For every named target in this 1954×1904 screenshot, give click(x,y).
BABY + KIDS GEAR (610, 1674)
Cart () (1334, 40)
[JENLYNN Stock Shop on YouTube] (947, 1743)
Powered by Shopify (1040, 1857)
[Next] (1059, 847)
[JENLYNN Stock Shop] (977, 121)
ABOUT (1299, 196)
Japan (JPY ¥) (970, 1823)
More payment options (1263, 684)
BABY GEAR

···

*DIRECTIONS*. The lines to copy are those in the listing that contain the word "JENLYNN".

*EXPECTED ANSWER*.
[JENLYNN Stock Shop on YouTube] (947, 1743)
[JENLYNN Stock Shop] (977, 121)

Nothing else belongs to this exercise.